→ 課題
このあとに載っている自然派食品の店についての文章を、最後の文の次から書き進めてください。

→ 抜粋
-=-=-

現在、他に「おしゃれミドル by shopモノエル」など複数のオウンドメディアを5人のスタッフで運営しています。
ECサイトでまず大切なことは、「世界観を作ること」
「自然派食品の店 モノエル-naturi-」では「余計なものは入れない」にこだわった健康食品を多く取り扱っています。
「ECサイトの場合、『うちはこういうお店です』という世界観を作ることが大事だと思っています。うちの場合はからだにいいもの、特に”発酵系”に特化したいと思ってやっています。毎日安心して食べられる心と体に良いものを発信し、皆様の健康のお役に立てるようスタッフ一丸となって取り組んでいます。」
「すぐきはその昔は門外不出といわれた京都生まれの野菜です。漬け込む過程で強い塩分でも生き抜く力強い植物由来の乳酸菌が生まれ、それが日本人の腸にはとても吸収されやすい。そこに、食物繊維が豊富なイヌリンと分解されずに大腸まで到達フラクトオリゴ糖を配合しているので、腸内の善玉菌にも影響し、お腹の健康を支えてくれます」

-=-=-

→ 提供データ
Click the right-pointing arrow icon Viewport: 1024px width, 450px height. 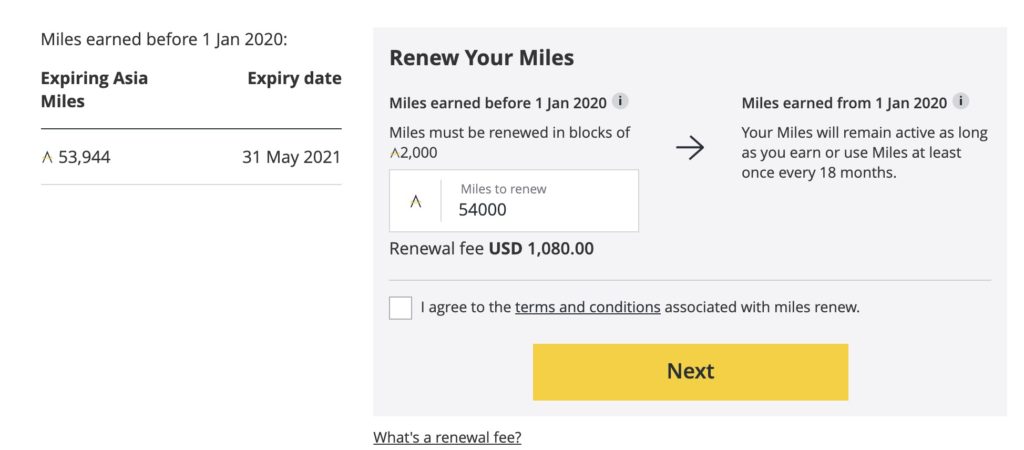(x=690, y=148)
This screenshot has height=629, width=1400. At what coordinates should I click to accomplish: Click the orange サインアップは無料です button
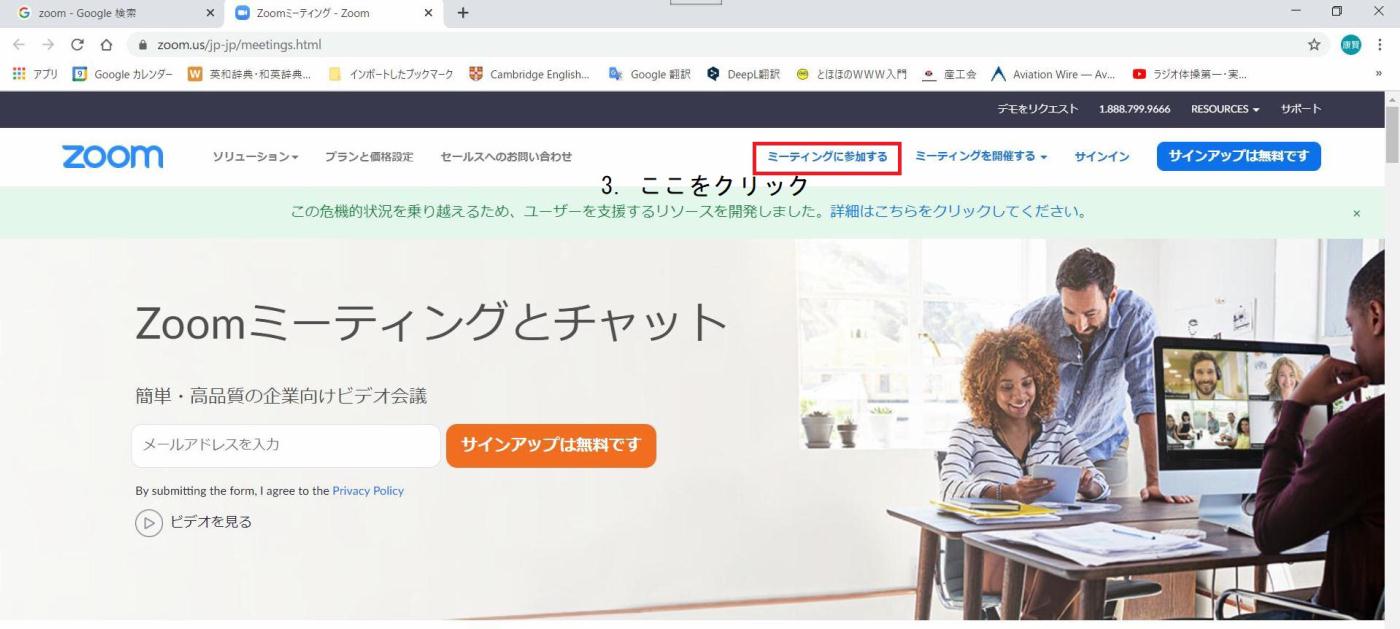551,446
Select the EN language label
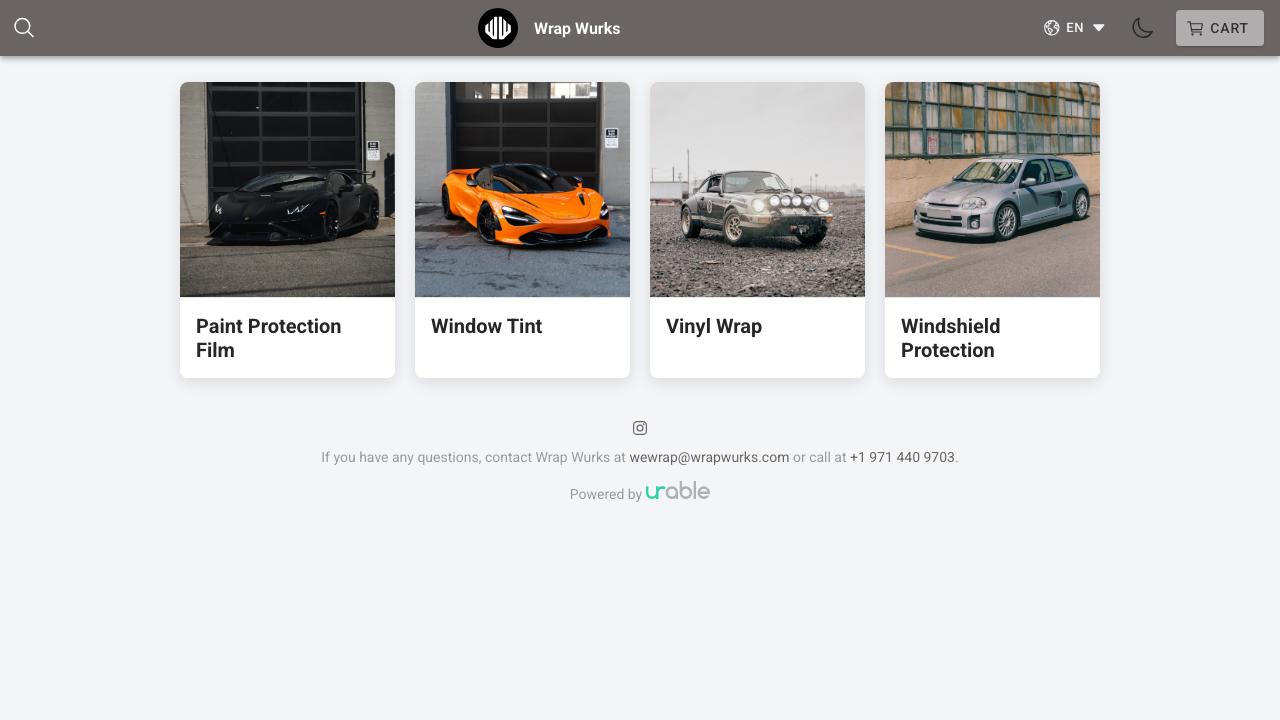Image resolution: width=1280 pixels, height=720 pixels. (1075, 28)
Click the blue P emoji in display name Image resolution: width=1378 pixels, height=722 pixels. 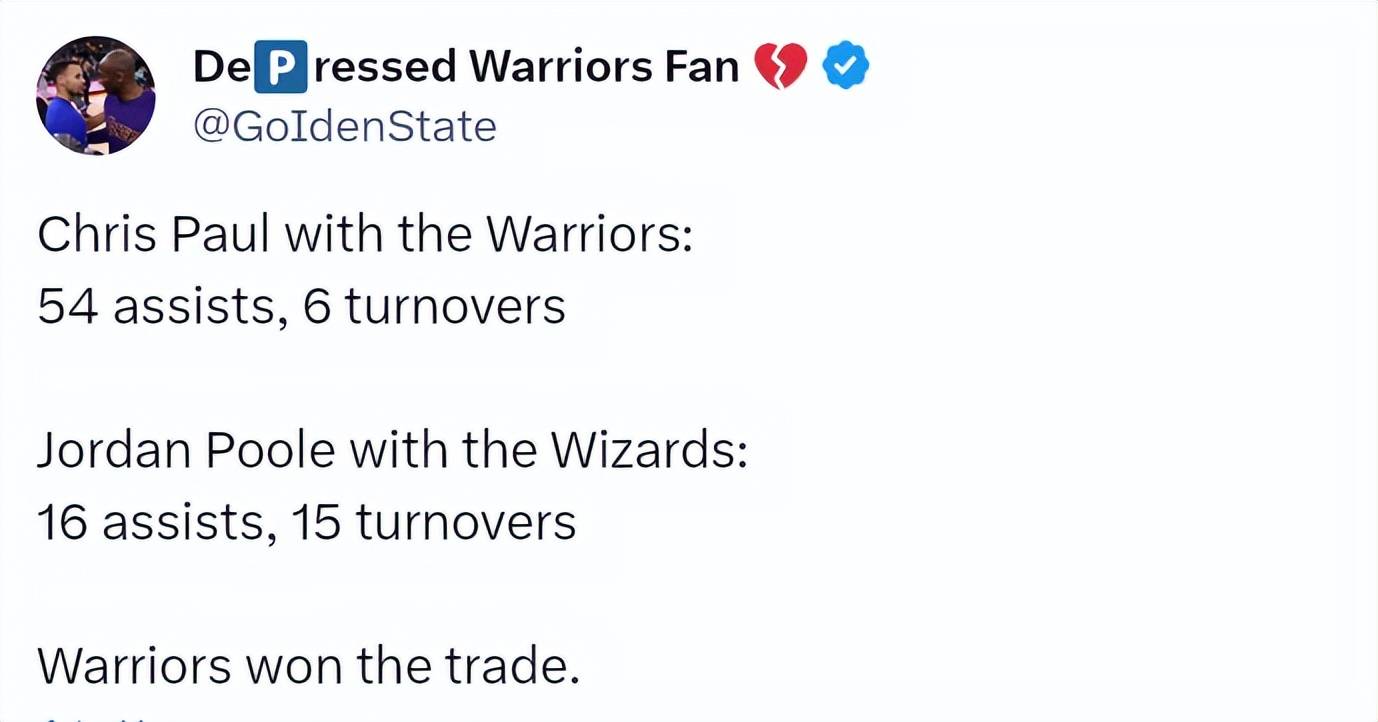282,68
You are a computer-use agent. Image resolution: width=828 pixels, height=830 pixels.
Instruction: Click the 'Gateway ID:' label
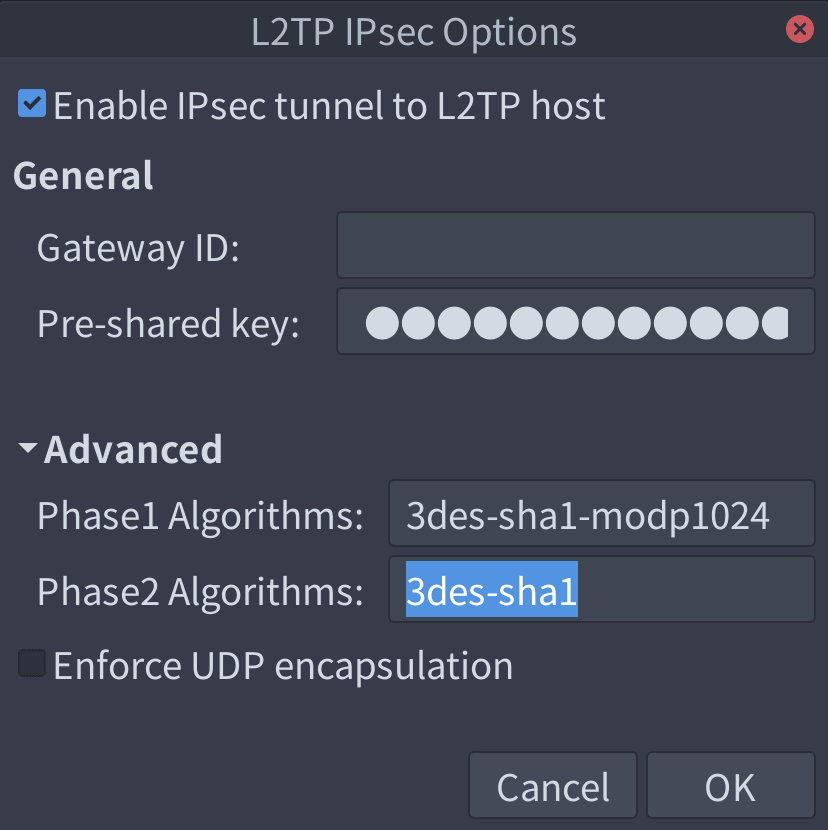[138, 246]
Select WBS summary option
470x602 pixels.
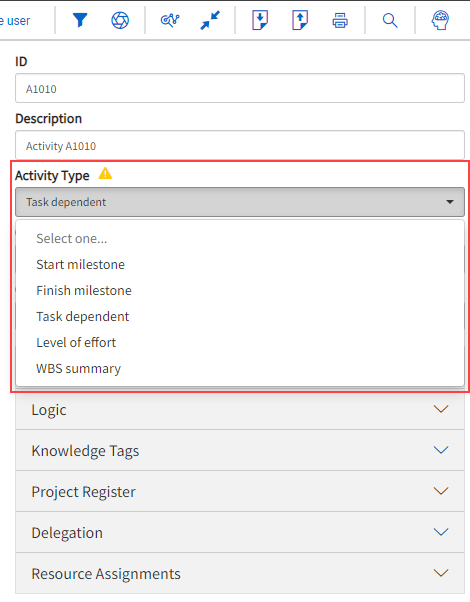[x=78, y=369]

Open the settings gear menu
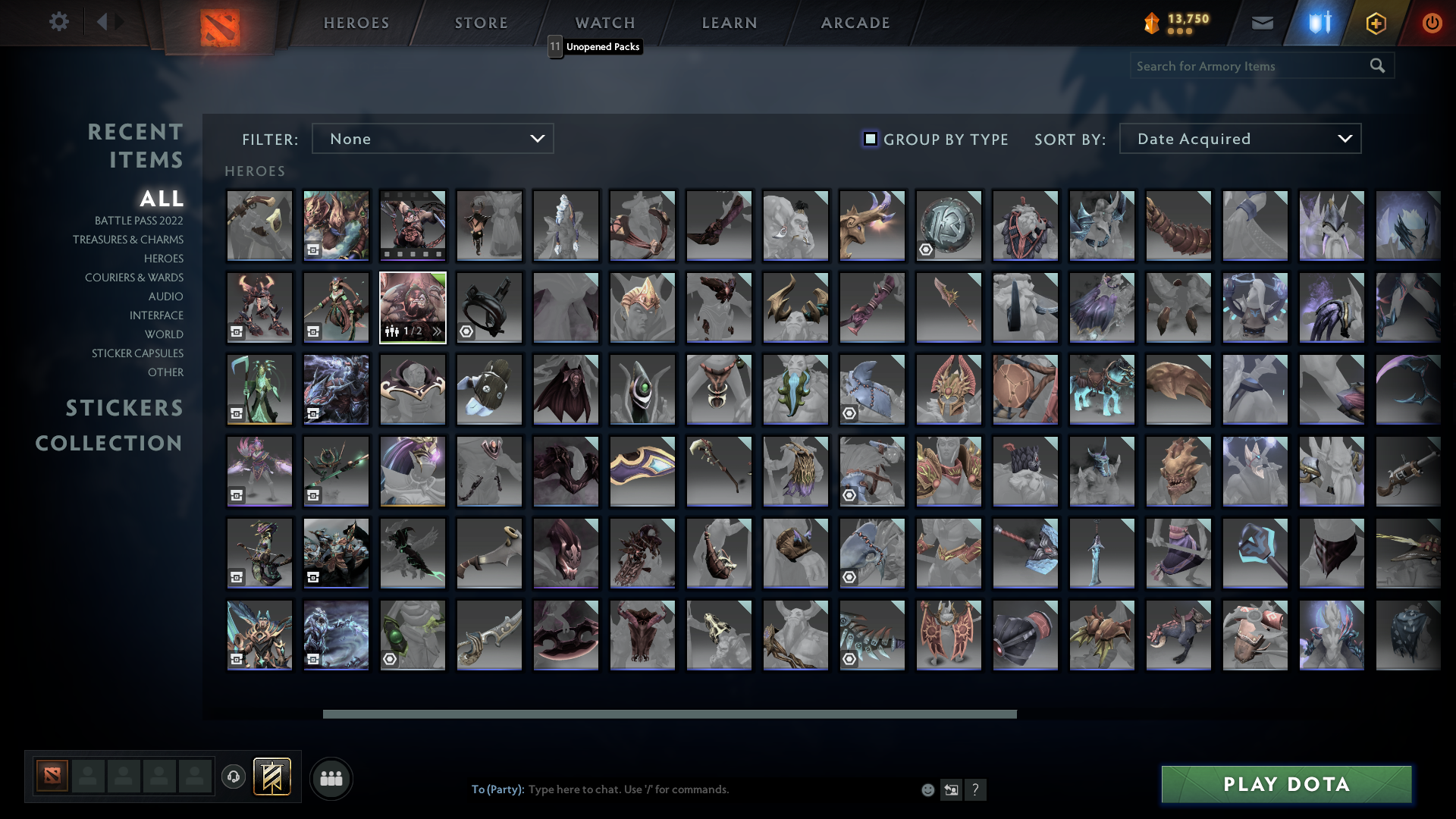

-=-=-

→ 解答
「今は楽天やAmazonで手軽に買い物できる時代なので、こういった自社の商品や強みがあることはとても大切だと思っています。機会があれば、POP UPイベントなどにも出店しています」
今後もさらに強みを増やすことを目指して、次の商品開発を企画中。
「”すぐきヨーグルト”の次に、飲み物に溶かしたり食事に振りかけるだけで、手軽に乳酸菌が摂れる粉末タイプの乳酸菌サプリ「すぐき乳酸菌パウダー」の販売を昨年3月から始めました。アレルギーフリー、無添加にこだわって作り、1包あたり1,000億個の植物性乳酸菌(SUGUKI乳酸菌SOY-1®)が配合されています。」
「まだまだ他にもオリジナル商品を作りたいですね。次は乾燥糀をやりたいと思っていますが、菌系のOEMはなかなか難しくちょっと足踏みしています。他のものにも目を向けながらいいものを作っていきたいです。」
アイキャッチな入口から出口までの導線の良さ
ページを開くとまず目に入るバナーには、新商品や季節に応じた特集商品が紐づけられています。
自社サイトに力を入れている一方で、購入にはカートから楽天やAmazonなど、他サイトからの購入が選べるようになっています。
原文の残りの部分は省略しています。